Sculpted from a stone with 'too many imperfections'

Michelangelo sculpted his acclaimed statue between 1501 and 1504 from a single block of Carrara marble. The sculpture depicts the Biblical hero David, who slayed the giant Goliath with his sling. 

That marble block had actually lain abandoned for 25 years in the courtyard of the Opera del Duomo because the two artists who were originally commissioned to work on it thought it had too many imperfections and doubted if the stone could withstand the ravages of time.

A 26-year-old Michelangelo was then brought onboard — and the rest is history. 

'Giving a soul' to a 3D-printed copy

It has taken almost a year for an assortment of engineers, technicians, restorers, and artisans to produce David 2.0. 

The project was carried out in painstaking detail in three stages. First, high-tech scanners captured the highest resolution digital versions of the statue, after which the individual parts were 3D-printed. Finally, they were put together by a team of restorers supervised by researchers from the University of Florence. 

Painstaking effort was put into replicating the marble masterpiece.
Painstaking effort was put into replicating the marble masterpieceImage: CARLO BRESSAN/AFP

Nicola Salvioli, who had led the group of restorers, had explained how they rendered "the cracks, fractures, stains, abrasions, the more or less smooth parts" of the stone original onto the 3D prints "to give a soul to what is, in reality, a copy that has been transformed from digital into physical matter." 

Copies of Davids past

The statue has so many replicas worldwide that the list has its own Wikipedia page; yet this is the first copy that has been authorized by the museum, which has won a copyright battle over its top tourist draw in 2017. 

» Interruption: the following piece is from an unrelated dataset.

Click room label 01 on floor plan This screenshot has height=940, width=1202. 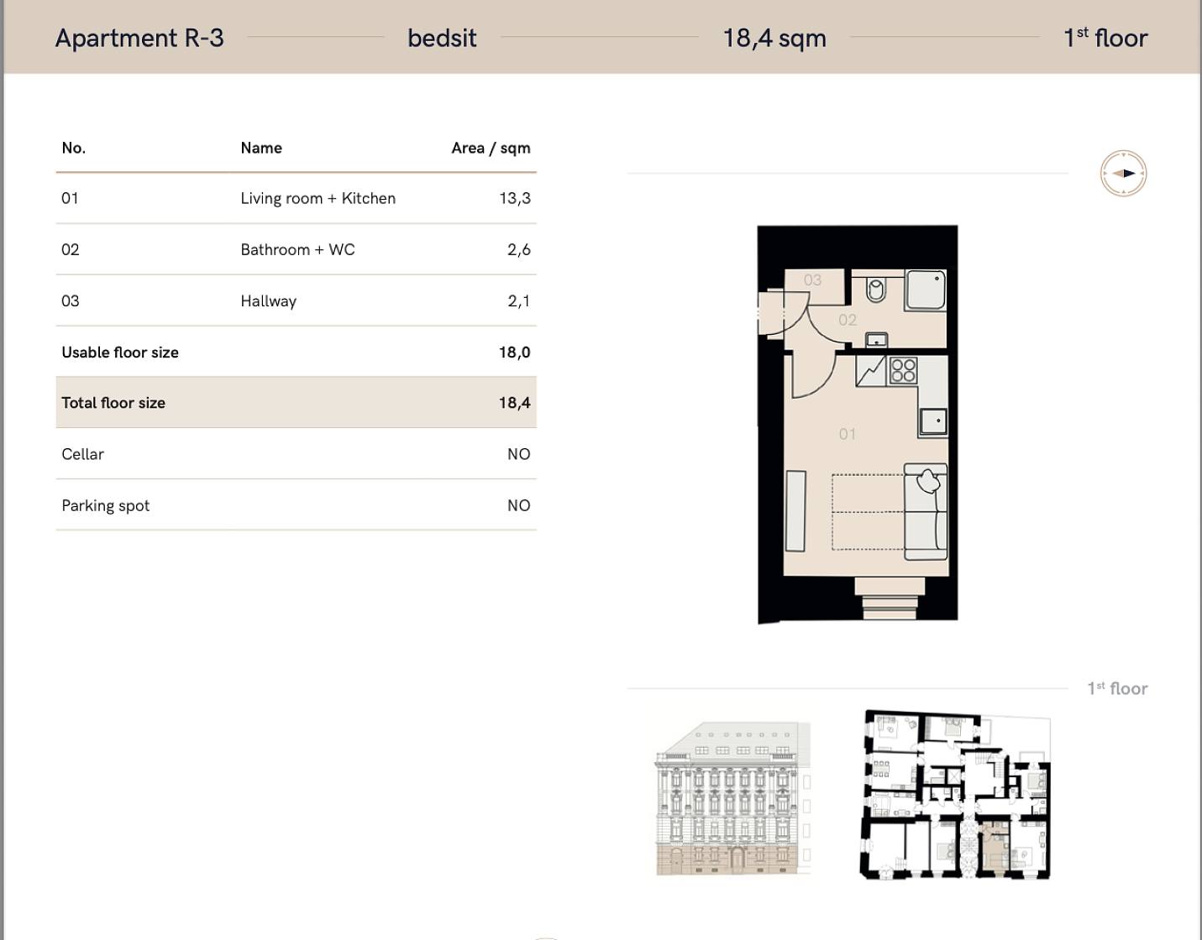[848, 434]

Back then the Galleria dell'Accademia won a civil suit against a tour company for using an image of Florence's famous nude without permission in its marketing materials that touted inflated tour prices of the museum. However, in response to a question about the countless David-themed souvenirs sold even in Florence, Hollberg had described them as technically "not legal, but it's hard to get to the bottom of this." 

Digitized copies of David were already attempted as far back as 1997, when Stanford University and the University of Washington had worked on advancing 3D scanning technology. 

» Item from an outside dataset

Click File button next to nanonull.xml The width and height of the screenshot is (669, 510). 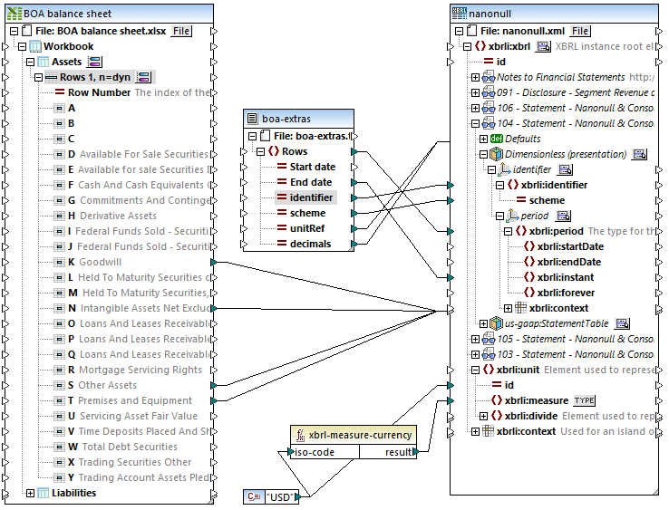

Twenty years later, director Ridley Scott wanted a full-scale, accurate replica of David for his 2017 film Alien: Covenant, in which an android played by Michael Fassbender, was named after the sculpture. 

For this, the production used the plaster cast of David, part of the collection of the Victoria and Albert Museum in London, as the basis for the film's replica. It was scanned for eight hours, after which the various scans were merged to form a virtual copy of the sculpture. 

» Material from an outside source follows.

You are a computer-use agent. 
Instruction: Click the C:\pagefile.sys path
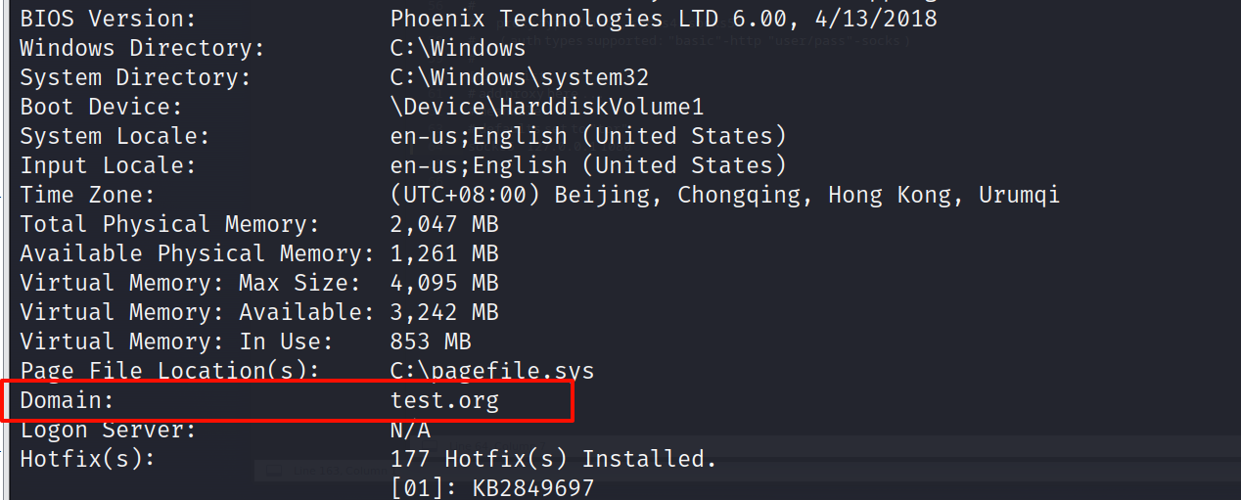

Incidentally, the Victoria and Albert Museum sculpture features a detachable plaster fig leaf displayed nearby: a modest cover reportedly meant to shield Queen Victoria's sensibilities against the figure's naked glory. 

 A 3D printed digital exact twin copy of statue David, packed for transportation.
The 3D-printed sculpture will leave Milan for Dubai later this monthImage: CARLO BRESSAN/AFP

An 'alter ego' of the original

Artist, writer, and historian Giorgio Vasari once wrote that "no other artwork is equal to it in any respect, with such just proportion, beauty and excellence did Michelangelo finish it."

So, what about those sniffing at the idea of this masterpiece having been replicated by a machine? 

"No copy could capture the pathos of the original," Hollberg told the Corriere della Sera newspaper. She added however that the copy could be "its messenger, its technological, artistic and artisanal alter ego."

As its twin departs from Milan to Dubai later this month, the original David will remain in Florence, in the hope of receiving tourists once again after the COVID pandemic. 

Nothing has yet been revealed about the fate of the digitized David when he returns from his stint at the Dubai Expo.